*Exercise directions*: Starting from the line containing "You are a computer-use", give again every line through the end of the entries, word for word. Pictures stay out of the copy.
-=-=-
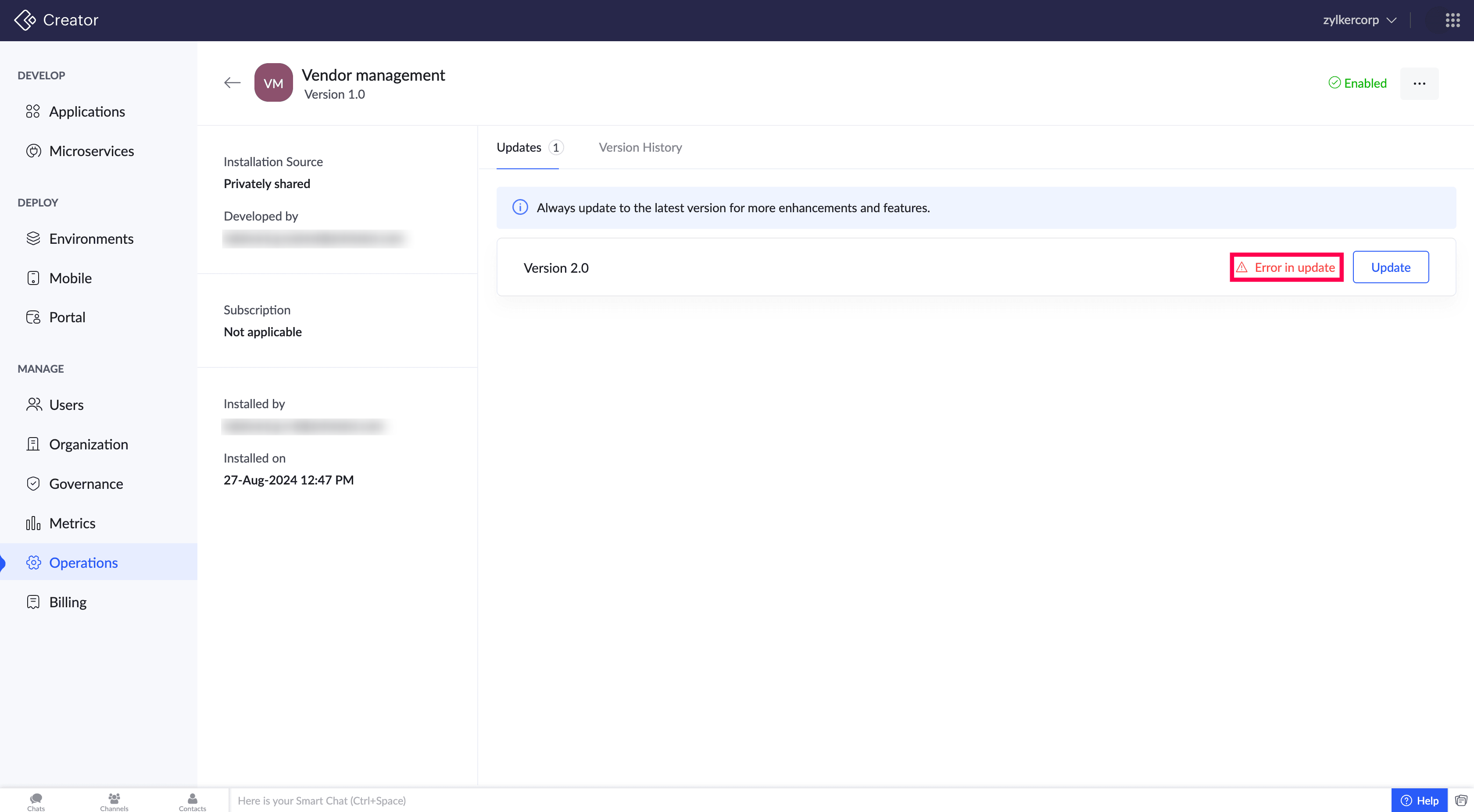The height and width of the screenshot is (812, 1474).
Task: Open Chats in the bottom bar
Action: pyautogui.click(x=36, y=801)
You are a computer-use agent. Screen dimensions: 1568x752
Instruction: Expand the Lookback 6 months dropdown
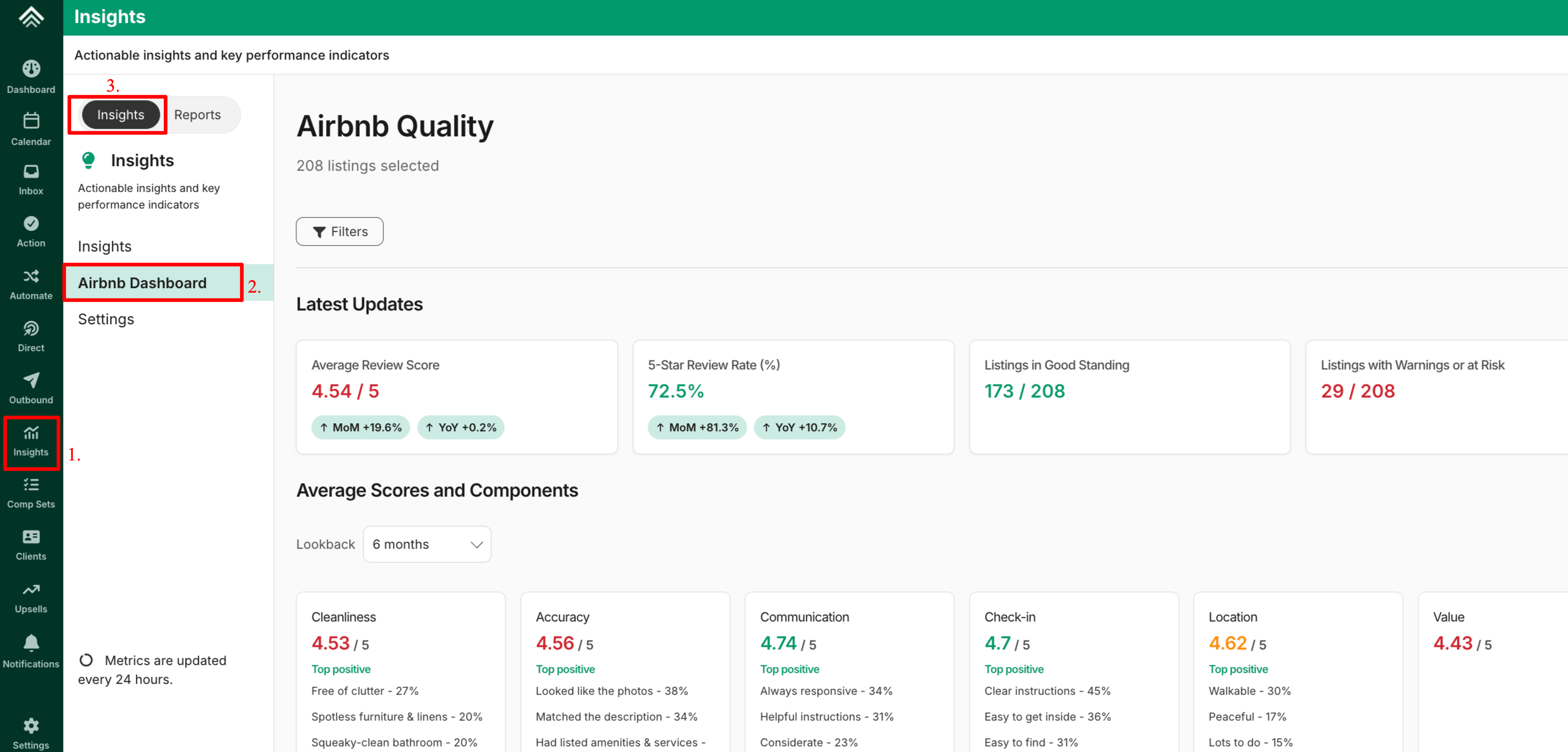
-=-=-
*Result of this exercise*:
You are a computer-use agent. Screen dimensions: 1568x752
Instruction: Expand the Lookback 6 months dropdown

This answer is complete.